The possibility of navigation via the Northern Sea Route is especially important for China. This route will not only help significantly cut cargo delivery times but will also serve as an alternative to the traditional passages through the Suez Canal and the Strait of Malacca. At the same time, China, which seeks stability above all else, is in no rush to bet on the still unstable effects of rising temperature, and is focused instead on pursuing its own project — the Silk Road Economic Belt, which includes the construction of transport infrastructure not only on land but also at sea. For now, the Arctic Ocean remains a priority field of research for China. Last year, the aforementioned Snow Dragon icebreaker safely returned from its sixth Arctic expedition. Its first voyage was along the Northern Sea Route.
The Arctic course and the new world order
Today, expanding ecological and climate control expertise is one of China's main goals in the Arctic. However, without close contacts with Arctic countries and without sharing experience, China's progress in the extreme North would be impossible, so the country actively involves foreign, including Russian specialists, in this effort. This collaboration is a good example of China's foreign policy doctrine, which, according to official Chinese statements, is based on respect for the sovereignty of countries across the world.
According to an expert at the China Institute of International Studies, "China's Arctic policy should be a component part of China's foreign policy." Its basic elements should be the "peaceful development of the Arctic for the benefit of mankind and on the basis of mutual respect and enhanced understanding and trust, China will develop a normal relationship of win-win cooperation with the Arctic countries and the international community in the common endeavor to maintain and promote peace, stability and sustainable development in the Arctic, so as to make the Arctic part of the harmonious world."

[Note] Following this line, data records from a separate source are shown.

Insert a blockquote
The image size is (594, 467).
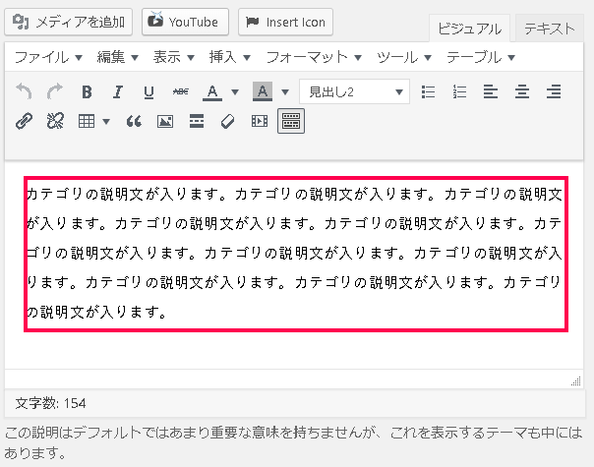[x=135, y=122]
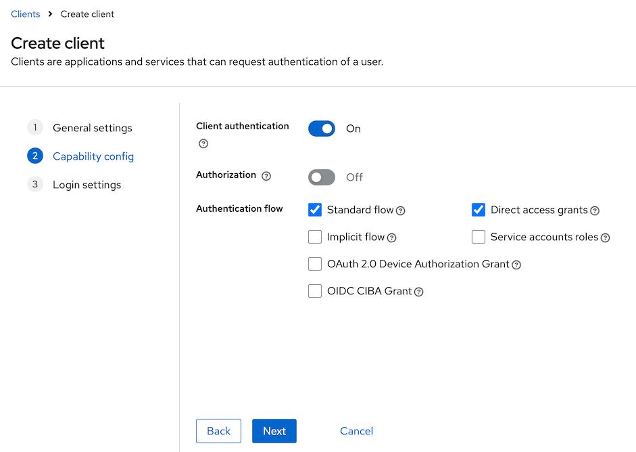This screenshot has height=452, width=636.
Task: Uncheck the Direct access grants checkbox
Action: pyautogui.click(x=479, y=210)
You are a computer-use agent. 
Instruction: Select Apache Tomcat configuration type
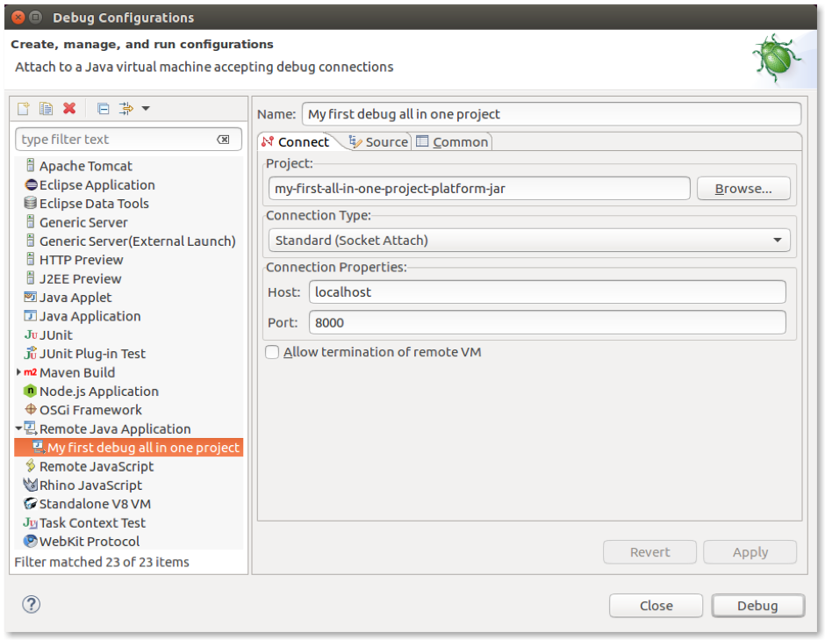pyautogui.click(x=85, y=166)
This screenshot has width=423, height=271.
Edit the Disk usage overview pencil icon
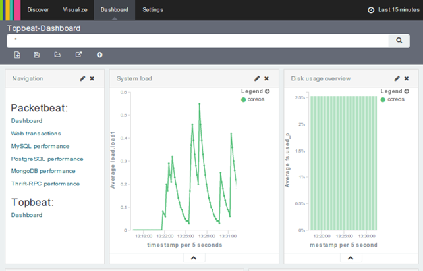coord(397,78)
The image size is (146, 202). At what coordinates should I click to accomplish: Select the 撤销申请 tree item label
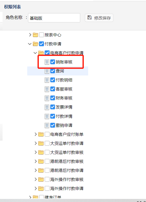point(64,125)
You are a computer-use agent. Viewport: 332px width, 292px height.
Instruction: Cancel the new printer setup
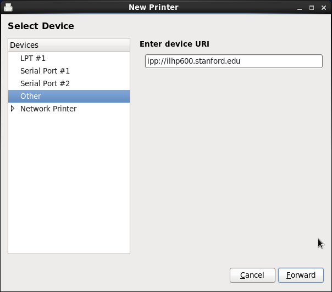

If the declared course is pursued consistently and in full, then there is a chance that geopolitical tension around the Arctic will subside. After all, China periodically reiterates its commitment to bring harmony to the world through multipolarity. Of course, in and of itself, this approach will not address all problems, such as territorial disputes. But so long as no country approaches the participation of particular states in Arctic affairs in terms of granting or denying access, passions around the region will cool. The North Pole is a point where the interests of all countries meet, and it will simply cease to exist if just one state — even one that sincerely believes itself to be exceptional — is allowed to act according to the principle "to possess means to conquer".